Teams at the CrossFit Games
Individuals aren’t the only ones competing for a title in the CrossFit games. The brutish teams of beastly men and women competing together at the CrossFit games in the team division also begin their process of qualifying for the Games by registering for the Open.
To work together as a team, at least three men and at least three women must register as individuals for the Open. These six (or more) individuals must have worked out together or within the same general physical vicinity for at least two months leading up the Open.
Once they’ve registered their team in the Open, they will compete just like everyone else. Their scores for each event will then be combined and put up against the scores of other teams who have registered to determine who will advance to Regionals.
15 American and Canadian teams will join 20 teams from the Europe/Australia region and 10 teams from the Latin America/Asia/Africa region to compete at Regionals, with only five teams from each of the eight Regional competitions advancing on to the Games. For more information on how teams are created and the many rules for competing on a team, check out the official rulebook.
(c) CrossFit, Inc.
Masters and Teens at the CrossFit Games
Although people of all ages participate, compete and generally kick ass in CrossFit, it isn’t fair to ask men and women in their 60s to compete with 21 and 22-year-olds in the Games. There are five Masters’ divisions to compete in starting in the Open.
Ages 40-44, 45-49, 50-54, 55-59 and 60+ will compete against each other in the Open. The top 200 athletes in each age division worldwide will be invited to compete at the Masters’ Qualifier, which takes place over five days in late April. The top 20 competitors at the Qualifier will then be invited on to participate in the Games.
With CrossFit’s popularity soaring through the roof, it’s natural that kids and younger siblings also want to participate. Starting last year, athletes ages 14-15 and 16-17 have the opportunity to compete for a shot at the Games as well, with the top 10 female and male performers in the Open worldwide automatically being invited to the Games.
Cathie St. Andrews, 2015 Games Athlete. (c) CrossFit, Inc.
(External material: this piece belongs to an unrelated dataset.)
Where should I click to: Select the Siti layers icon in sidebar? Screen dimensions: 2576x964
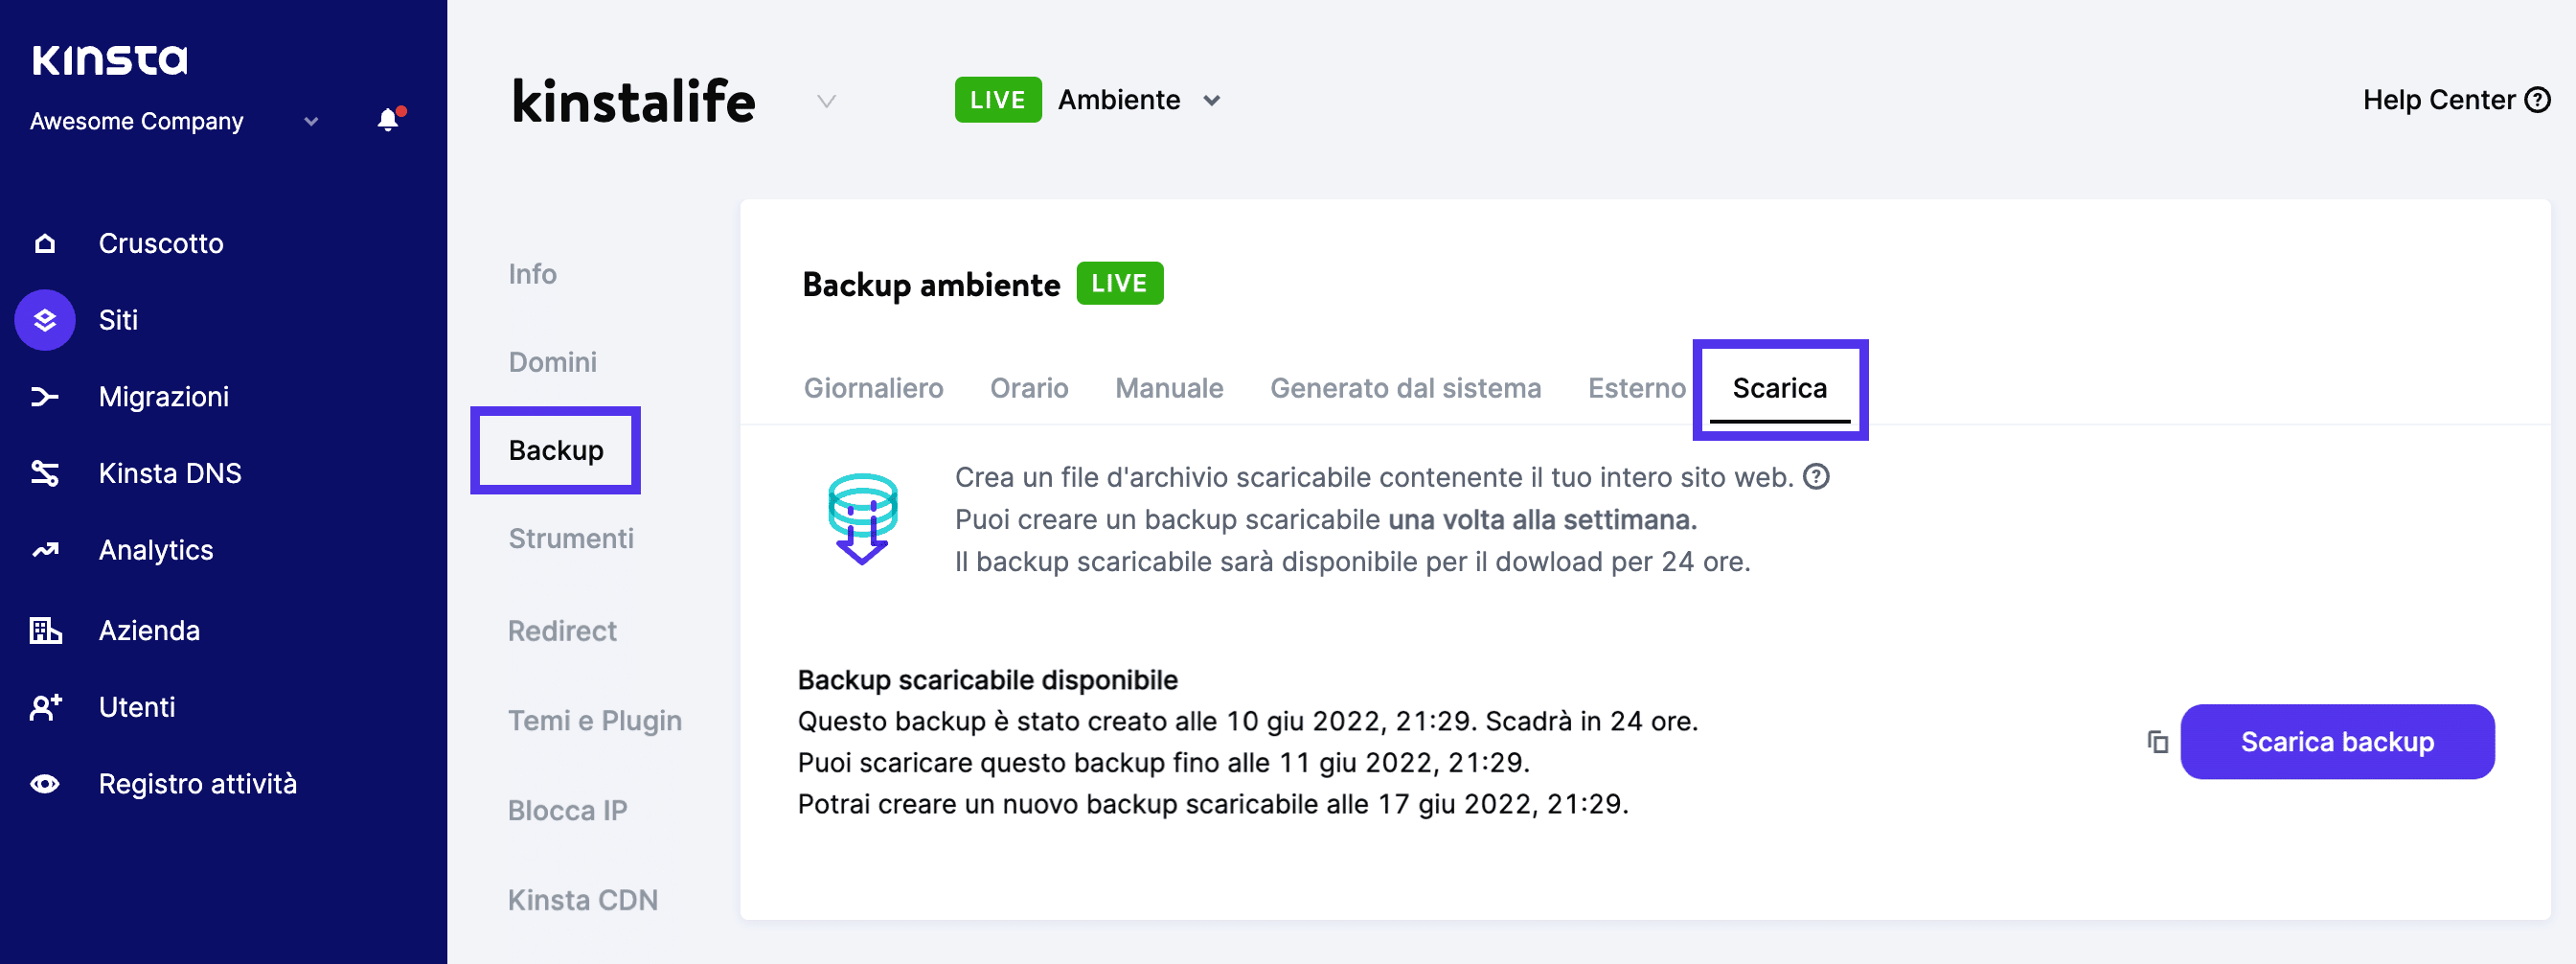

CrossFit Invitational and CrossFit Liftoff
Despite the Open, Regionals and the monumental CrossFit Games, the CrossFit community, which provides both athletes and spectators, is still hungry for more as they grow by the hundreds of thousands each year. In 2012, the CrossFit Invitational was introduced as a friendly competition between teams representing USA, Canada, Europe and the Pacific.
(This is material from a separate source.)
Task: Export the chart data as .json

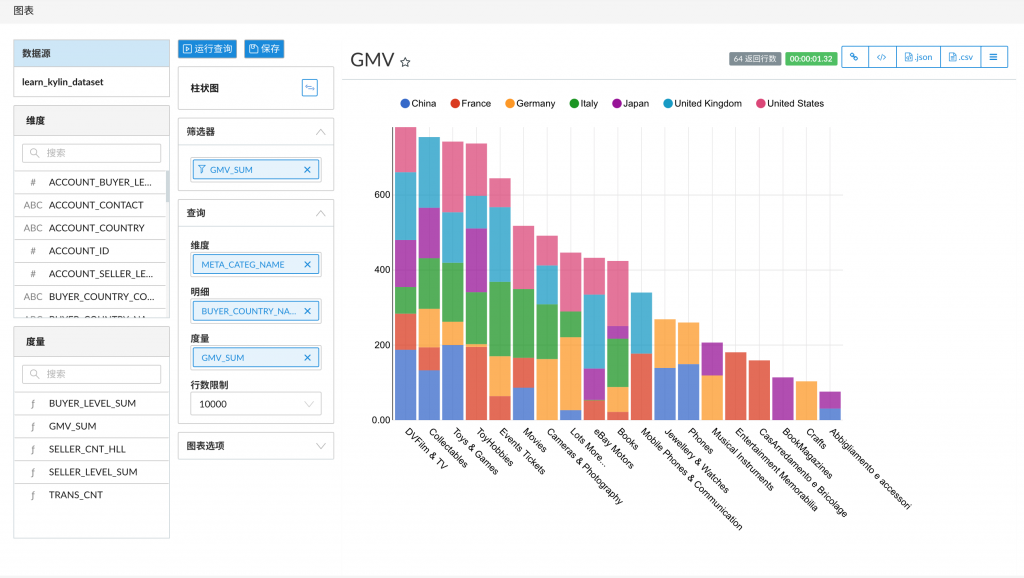Action: pyautogui.click(x=917, y=58)
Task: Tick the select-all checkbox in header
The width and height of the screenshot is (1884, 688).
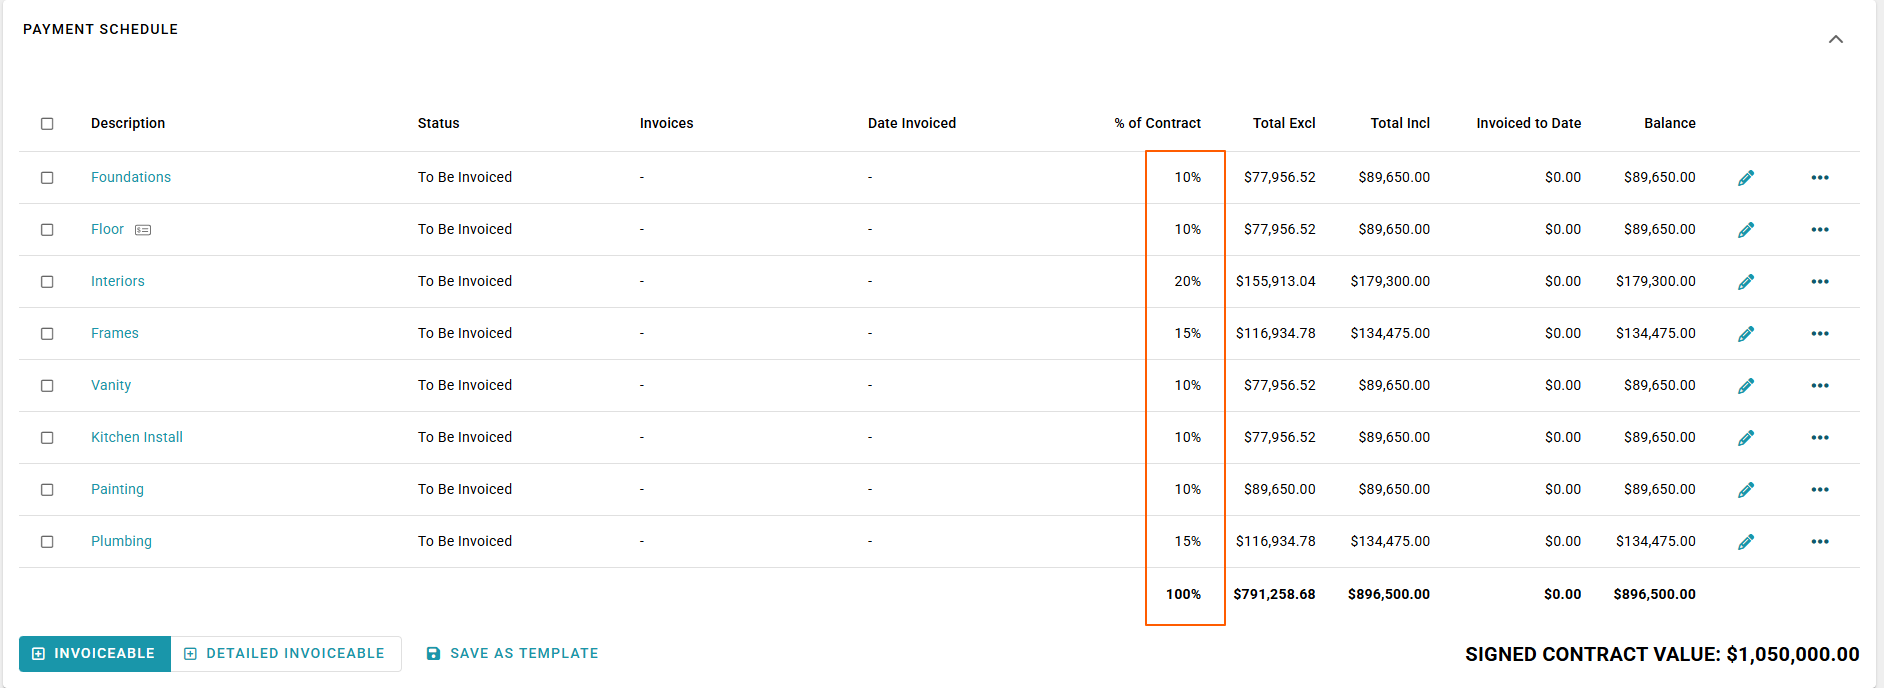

In 2015, CrossFit Liftoff was introduced as an Open-style competition (you can do it wherever, whenever as long as there’s a video to validate) to show where athletes stacked up against one another when it came to Olympic lifts.
So Why Do the CrossFit Open?
Even CrossFit celebrities and past Games winners like Rich Froning and Camille LeBlanc-Bazinet have to re-qualify through the Open each year. It is literally any man or woman’s game when it comes to the CrossFit Open.
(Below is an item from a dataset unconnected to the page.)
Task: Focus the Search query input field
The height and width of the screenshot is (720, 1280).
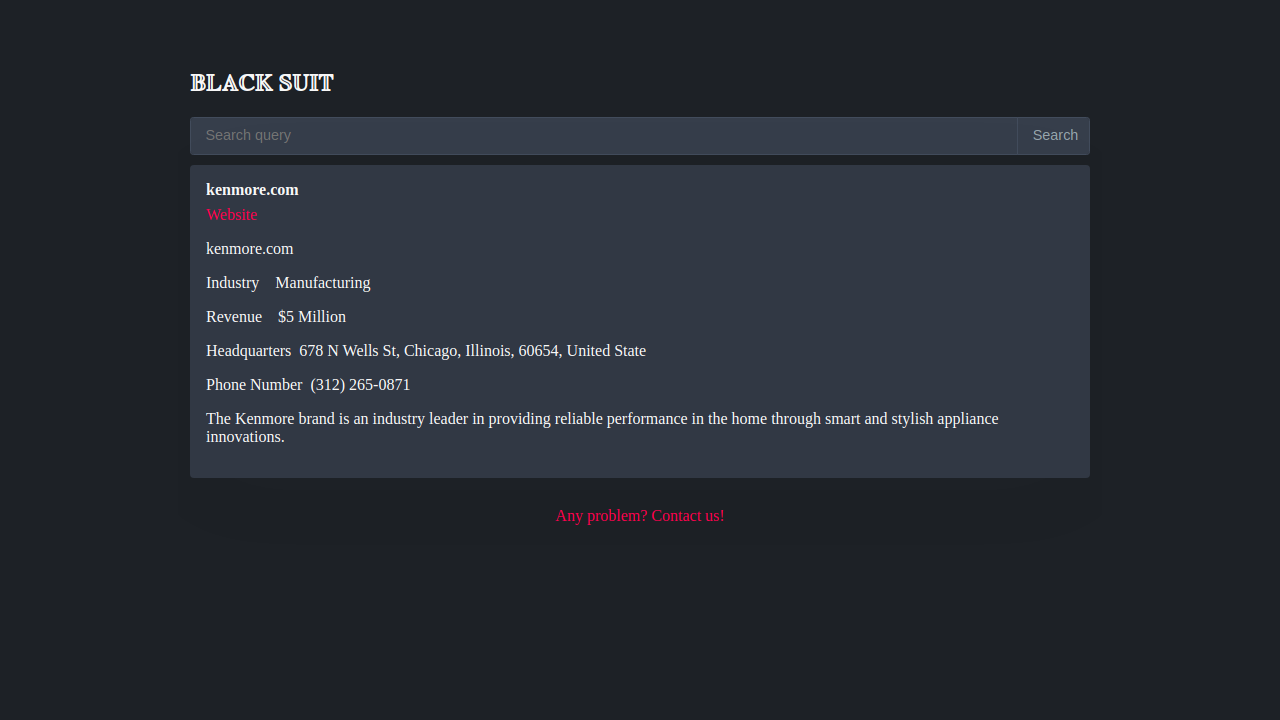Action: pyautogui.click(x=603, y=136)
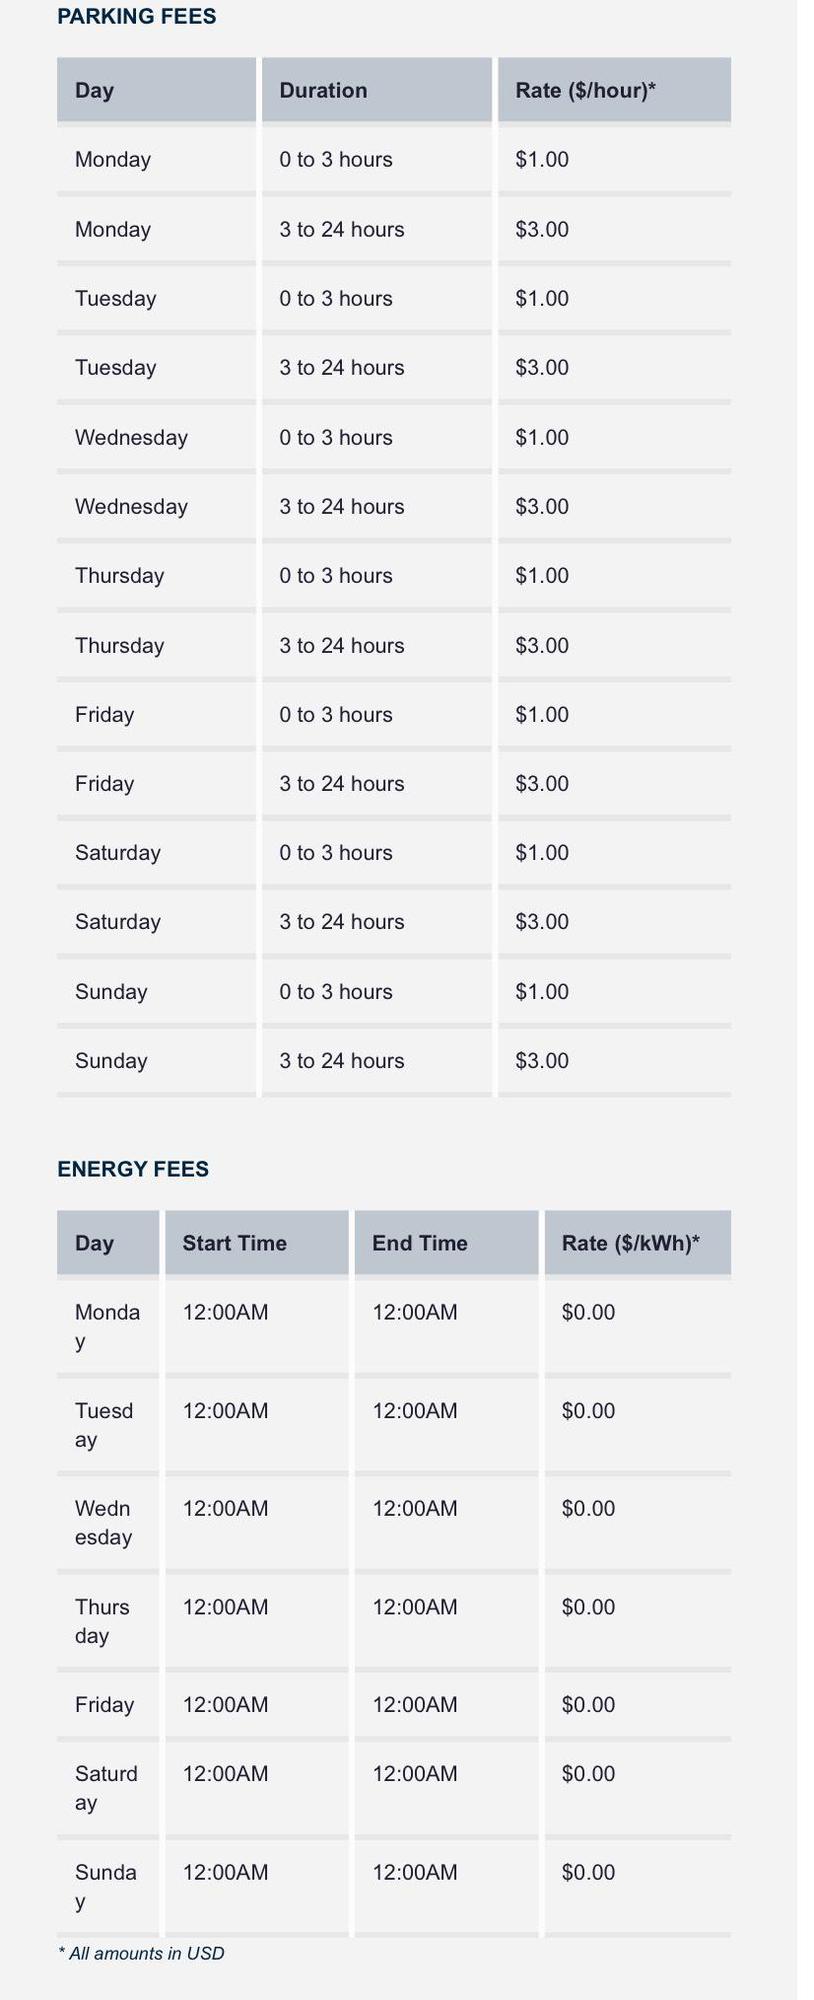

However, if you’re someone like me who has about as much of a chance as making it to the Games as you do of winning the lottery, the Open is still such a fun and unique opportunity to grow as an athlete and to really celebrate and get to know the community around CrossFit.
Every year, my gym hosts “Friday Night Lights” during the Open, where we will all do the workout together and then grill out or go bowling. It’s not only my favorite time of year because of how much fun it is to compete in the Open, but also because I get to see and workout with my gym friends that don’t necessarily go to the same classes as me as well as their spouses and kids.
Me as a judge during the 2015 CrossFit Open. Photo courtesy of More Than WODs
See, that’s really the secret behind CrossFit’s success. The changed lives and reshaped bodies are what attract people, but it’s the community that sucks you in and makes you come back for more. It’s certainly not the wall balls!
Is your gym doing anything special for the Open? How are you celebrating?